Dr. Ricardo Nogueira – Citaria a Dra. Blanca Werlang. Ela é uruguaia, e lá existem mais ocorrências do que no Brasil. Ela mora aqui há mais de 30 anos, é psicóloga da PUCRS, e uma das maiores autoridades mundiais no assunto.

Setor Saúde – Há algum fator determinante para o RS ter um índice tão alto de suicídios?

Dr. Ricardo Nogueira – É uma questão multifacetada. Cerca de 90% dos suicídios são resultados de depressão e consumo de álcool e/ou drogas. A maior incidência, que chega a 33%, são usuários de álcool e droga. Muito se dá por transtornos mentais. Por volta de 10% dos esquizofrênicos se suicidam; os depressivos já somam 30% e usuários de álcool tem uma porcentagem de 33%.

Setor Saúde – Quais causas são as mais comuns para que um indivíduo tome esse caminho?

Dr. Ricardo Nogueira – A questão econômica, o desenlace afetivo, separações. A maioria dos casos vai nessa linha. Temos três suicídios por dia no RS. Em 2008, foram 1158 no Estado. Quando começamos nosso projeto, baixamos o índice em 50 mortes, foi para 1108 em 2011. Temos diminuído a quantidade de vítimas no Estado. Porto Alegre tinha 100 casos por ano, e baixamos em 20% esse número. O programa de prevenção com o qual trabalhamos, já foi utilizado em nove países (como Suécia, Alemanha e Finlândia), sempre com bons resultados.

Setor Saúde – Como é possível analisar um caso e diagnosticar tendências suicidas? É um trabalho que familiares e amigos podem fazer, ou a questão é complexa e requer conhecimento específico?

Dr. Ricardo Nogueira – É como diagnosticar um alcoolizado. O problema é que as pessoas veem o comportamento estranho e não se dão conta. Houve, por exemplo, um paciente que comprou quatro carros iguais de uma vez só. É algo que ninguém faz. Ele foi fazendo essas loucuras e num determinado momento se matou. É um surto maníaco-depressivo. Quem estava próximo via esse paciente destruindo tudo e não o internaram. As pessoas só não enxergam quando não querem.

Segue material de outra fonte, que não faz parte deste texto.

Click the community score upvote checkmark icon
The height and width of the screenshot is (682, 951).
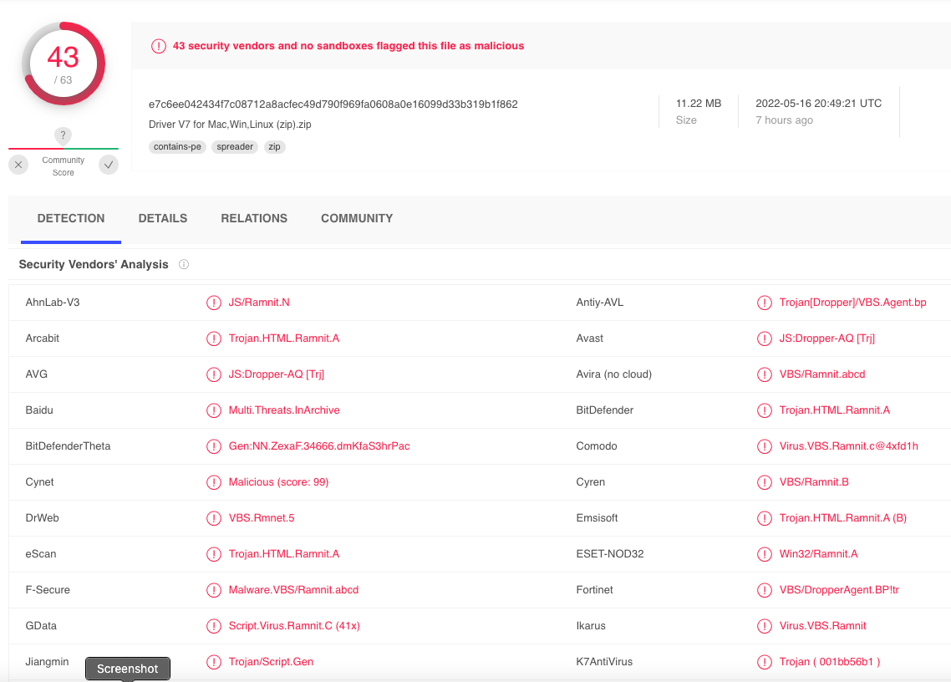click(x=109, y=165)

Setor Saúde – A média nacional, de quatro suicídios para 100 mil habitantes, pode ser considerada alta em comparação a outros países?

Dr. Ricardo Nogueira – Sim, é altíssima. O Rio Grande do Sul, em 2008, tinha 11 mortes pra cada 100 mil habitantes e no Brasil eram quatro. Ou seja, tínhamos o triplo de ocorrências. Se analisarmos dentro da Brigada Militar, esse número é o dobro. Isso porque eles têm acesso a armas. Em Venâncio Aires, na zona rural, temos o maior índice de suicídios do mundo. São números e incidências altas que requerem providências imediatas, não é por acaso.

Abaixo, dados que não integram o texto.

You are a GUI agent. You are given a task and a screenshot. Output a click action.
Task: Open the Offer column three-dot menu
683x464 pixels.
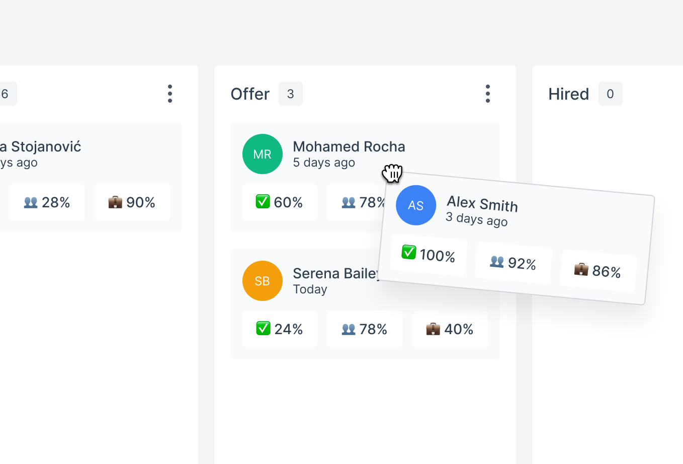[x=487, y=94]
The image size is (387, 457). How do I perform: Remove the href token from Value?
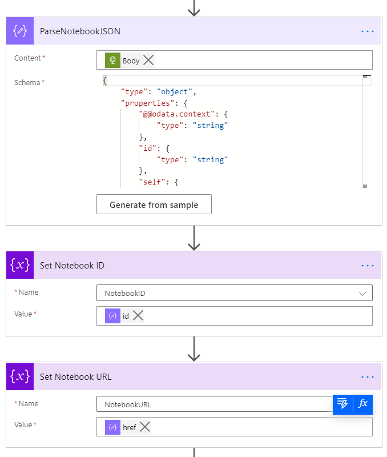(145, 427)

Setor Saúde – Como é possível proteger e auxiliar os adolescentes, que pertencem ao grupo com maior número de tentativas de suicídio?

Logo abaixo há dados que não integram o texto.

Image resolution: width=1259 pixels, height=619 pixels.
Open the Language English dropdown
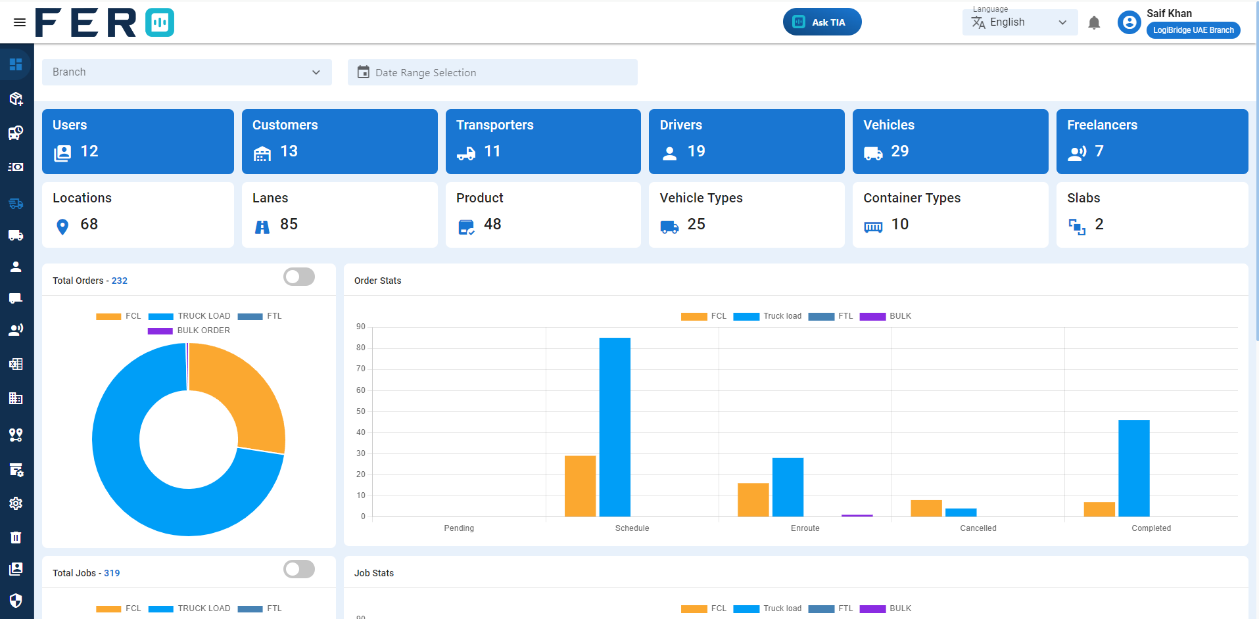click(x=1020, y=22)
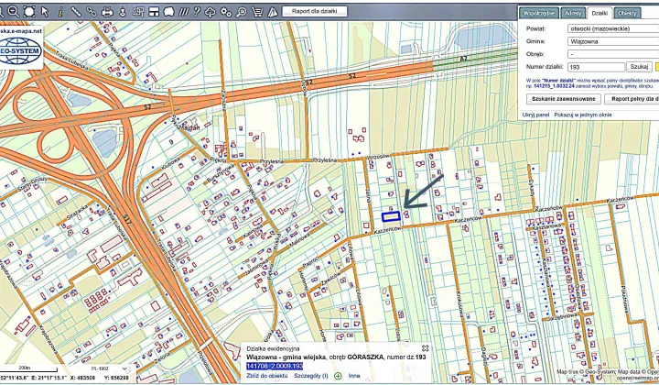Click the Szukanie zaawansowane button
The height and width of the screenshot is (385, 659).
(x=560, y=98)
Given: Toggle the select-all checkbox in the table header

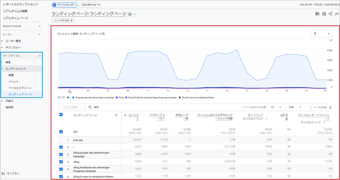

Dr. Ricardo Nogueira – Pesquisas com jovens de Porto Alegre, Capital com muitos suicídios nessa faixa etária, mostrou que 26% deles reclamam de desesperança. Eles ficam no computador, isolados, depois de um tempo explodem e os pais não têm conhecimento do que aconteceu. É preciso estar sempre junto, saber o que eles olham na Internet, os motivos para não terem amigos, não dormirem direito e às vezes nem tomam banho. Isso não é normal. Ou aquele cidadão que briga com todo mundo, bate e arranha o carro sempre. Há algo errado com esse comportamento, mas quem está por perto não quer puxar briga. Uma pesquisa feita com a Secretaria de Segurança também lembra que os pacientes tinham uma quantidade excessiva de Boletins de Ocorrência. Um paciente teve 15, sendo que a última foi o próprio suicídio.

Setor Saúde – Existe um perfil do suicida?

Dr. Ricardo Nogueira – São pessoas demitidas, desempregadas, se separando, em situação de conflito. A maioria dos suicídios é resultado de problema afetivo, o marido mata a ex-mulher e em seguida se mata. Há muita ligação com homicídios. Essa é o pior tipo de violência, porque é autoinfligida, a própria pessoa se fere. Como controlar? Tivemos 500 homicídios no RS em 2013, número quase igual ou até menor em comparação ao suicídio, que são três por dia, média de 90 por mês. O problema é que as pessoas se negam a falar disso e, se não conhecemos essa informação, não podemos tratar. Temos que ensinar pacientes a seguir vivendo, sofrendo e sonhando, com capacidade de superar as frustrações, abrindo a perspectiva do sonho, que é fundamental para seguirmos em frente.